Section 12 (62A.4521) requires the entity's assets to be invested under the guidelines that apply to health maintenance organizations (HMOs).
Section 13 (62A.4522) requires that PDP coverage be sold only through persons authorized to sell health coverage in this state.
Section 14 (62A.4523) requires that entities maintain net worth of the greater of $100,000 or two percent of its premium income, not to exceed the amount of capital and surplus required of a health insurance company. Requires additional net equity of 25 percent of uncovered expenses in excess of $100,000. Requires a deposit of liquid assets of $50,000 plus 25 percent of required tangible net equity, but the required deposit cannot exceed $200,000. Specifies the status of the deposit. Permits the commissioner to waive the net equity requirement under certain circumstances, including a guarantee provided by a guaranteeing organization. Defines "uncovered expenses."
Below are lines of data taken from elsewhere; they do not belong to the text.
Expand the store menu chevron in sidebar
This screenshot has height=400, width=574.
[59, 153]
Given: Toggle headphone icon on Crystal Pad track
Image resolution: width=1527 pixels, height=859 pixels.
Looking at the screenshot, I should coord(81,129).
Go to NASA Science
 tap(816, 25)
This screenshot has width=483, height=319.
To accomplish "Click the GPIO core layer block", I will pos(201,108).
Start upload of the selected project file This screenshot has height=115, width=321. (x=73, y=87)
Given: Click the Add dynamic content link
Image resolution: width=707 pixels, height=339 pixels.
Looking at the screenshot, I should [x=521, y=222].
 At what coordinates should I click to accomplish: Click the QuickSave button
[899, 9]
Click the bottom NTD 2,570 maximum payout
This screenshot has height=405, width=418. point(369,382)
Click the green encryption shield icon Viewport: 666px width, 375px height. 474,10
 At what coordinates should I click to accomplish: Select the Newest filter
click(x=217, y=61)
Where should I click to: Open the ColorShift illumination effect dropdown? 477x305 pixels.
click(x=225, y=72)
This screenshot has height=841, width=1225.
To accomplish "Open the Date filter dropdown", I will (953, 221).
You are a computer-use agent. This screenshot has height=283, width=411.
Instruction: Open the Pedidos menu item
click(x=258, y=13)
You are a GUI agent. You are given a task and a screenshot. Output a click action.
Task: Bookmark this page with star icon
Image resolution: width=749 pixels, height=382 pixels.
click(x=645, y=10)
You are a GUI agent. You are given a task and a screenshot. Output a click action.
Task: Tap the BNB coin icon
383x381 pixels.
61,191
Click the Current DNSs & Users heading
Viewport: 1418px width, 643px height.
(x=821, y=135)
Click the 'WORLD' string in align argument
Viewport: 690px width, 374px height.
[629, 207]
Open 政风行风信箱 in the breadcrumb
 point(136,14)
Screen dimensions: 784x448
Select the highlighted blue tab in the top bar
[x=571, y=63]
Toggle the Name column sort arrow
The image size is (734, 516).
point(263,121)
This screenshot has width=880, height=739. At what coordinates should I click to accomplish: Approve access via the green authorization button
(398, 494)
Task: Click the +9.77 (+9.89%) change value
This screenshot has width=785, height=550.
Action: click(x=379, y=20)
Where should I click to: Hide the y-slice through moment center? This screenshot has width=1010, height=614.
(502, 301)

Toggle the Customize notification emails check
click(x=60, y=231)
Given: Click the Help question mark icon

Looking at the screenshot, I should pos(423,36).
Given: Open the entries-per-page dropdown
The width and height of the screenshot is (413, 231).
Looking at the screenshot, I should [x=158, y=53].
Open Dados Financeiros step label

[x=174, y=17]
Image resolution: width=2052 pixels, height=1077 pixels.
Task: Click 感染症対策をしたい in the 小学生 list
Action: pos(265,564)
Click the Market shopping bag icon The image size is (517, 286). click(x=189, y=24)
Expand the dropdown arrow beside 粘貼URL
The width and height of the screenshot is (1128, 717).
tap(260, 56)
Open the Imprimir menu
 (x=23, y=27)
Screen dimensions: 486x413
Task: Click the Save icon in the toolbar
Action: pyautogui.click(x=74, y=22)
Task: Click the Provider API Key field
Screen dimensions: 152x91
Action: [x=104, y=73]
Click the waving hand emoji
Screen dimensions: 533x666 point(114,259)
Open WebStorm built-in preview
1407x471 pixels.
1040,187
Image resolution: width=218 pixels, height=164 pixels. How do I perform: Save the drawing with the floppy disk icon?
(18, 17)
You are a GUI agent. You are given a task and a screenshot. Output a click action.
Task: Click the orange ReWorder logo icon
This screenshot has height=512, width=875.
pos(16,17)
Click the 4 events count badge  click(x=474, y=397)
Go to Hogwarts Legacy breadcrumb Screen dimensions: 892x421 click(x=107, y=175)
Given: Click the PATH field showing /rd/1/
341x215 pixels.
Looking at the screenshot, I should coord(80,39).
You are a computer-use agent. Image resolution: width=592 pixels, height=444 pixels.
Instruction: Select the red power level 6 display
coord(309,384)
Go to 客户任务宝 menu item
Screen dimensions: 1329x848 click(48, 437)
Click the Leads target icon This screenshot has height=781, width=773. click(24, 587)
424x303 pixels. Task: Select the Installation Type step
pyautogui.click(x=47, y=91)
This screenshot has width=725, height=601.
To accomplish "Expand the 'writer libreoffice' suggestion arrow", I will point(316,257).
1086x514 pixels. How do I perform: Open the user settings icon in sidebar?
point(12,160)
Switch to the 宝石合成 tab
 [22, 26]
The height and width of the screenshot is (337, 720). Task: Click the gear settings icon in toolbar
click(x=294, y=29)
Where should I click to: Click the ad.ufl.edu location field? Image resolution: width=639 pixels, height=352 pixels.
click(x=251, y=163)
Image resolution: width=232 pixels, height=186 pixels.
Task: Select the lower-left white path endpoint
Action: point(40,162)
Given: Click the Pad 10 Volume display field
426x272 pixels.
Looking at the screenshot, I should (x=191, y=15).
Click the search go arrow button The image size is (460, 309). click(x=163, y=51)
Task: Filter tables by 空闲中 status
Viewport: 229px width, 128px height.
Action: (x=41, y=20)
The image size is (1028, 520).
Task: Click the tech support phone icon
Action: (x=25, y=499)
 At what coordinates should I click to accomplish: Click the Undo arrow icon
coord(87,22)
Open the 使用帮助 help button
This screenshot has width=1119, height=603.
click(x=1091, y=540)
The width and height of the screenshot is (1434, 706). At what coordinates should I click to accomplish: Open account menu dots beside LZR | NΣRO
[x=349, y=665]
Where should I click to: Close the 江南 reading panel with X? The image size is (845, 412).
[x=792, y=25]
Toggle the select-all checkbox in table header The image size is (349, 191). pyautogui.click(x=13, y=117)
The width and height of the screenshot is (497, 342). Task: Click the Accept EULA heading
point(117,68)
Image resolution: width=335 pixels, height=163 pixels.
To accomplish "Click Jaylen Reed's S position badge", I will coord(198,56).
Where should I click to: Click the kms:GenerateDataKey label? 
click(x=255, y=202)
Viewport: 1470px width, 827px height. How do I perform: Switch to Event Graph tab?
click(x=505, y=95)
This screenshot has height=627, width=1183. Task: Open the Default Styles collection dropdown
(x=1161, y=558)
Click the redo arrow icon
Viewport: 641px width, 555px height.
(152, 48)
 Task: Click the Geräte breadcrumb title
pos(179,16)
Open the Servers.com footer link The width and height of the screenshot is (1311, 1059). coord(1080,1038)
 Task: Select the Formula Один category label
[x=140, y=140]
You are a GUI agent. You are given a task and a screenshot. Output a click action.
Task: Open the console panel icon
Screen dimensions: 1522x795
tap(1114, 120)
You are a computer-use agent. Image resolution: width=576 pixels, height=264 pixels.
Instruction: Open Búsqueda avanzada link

Section 15 (62A.4524) requires a fidelity bond or an equivalent deposit for that purpose.
Section 16 (62A.4525) requires filing of an annual financial report with the commissioner.
Section 17 (62A.4526) provides the grounds and procedures involved in suspending or revoking a license under these sections.
Section 18 (62A.4527) provides for administrative enforcement of these sections by the commissioner.
Section 19 (62A.4528) states that insolvency of an entity licensed under these sections is handled as insolvency of a regular insurance company. States that the obligations of these entities are not covered by the life and health insurance guaranty association.
Section 20 states that the effective date for this act is March 15, 2005, for licensure procedures to begin, but that no entity can operate a PDP plan until 2006. (Under federal law, an entity can apply for a federal waiver of state licensing of a PDP if there is no state licensing procedure available as of March 15, 2005.)
Article 3 makes miscellaneous technical conforming changes.
Section 1 (62L.12, subdivision 2) updates references to federal Medicare laws.
Section 2 (62Q.01, subdivision 6) updates references to federal Medicare laws.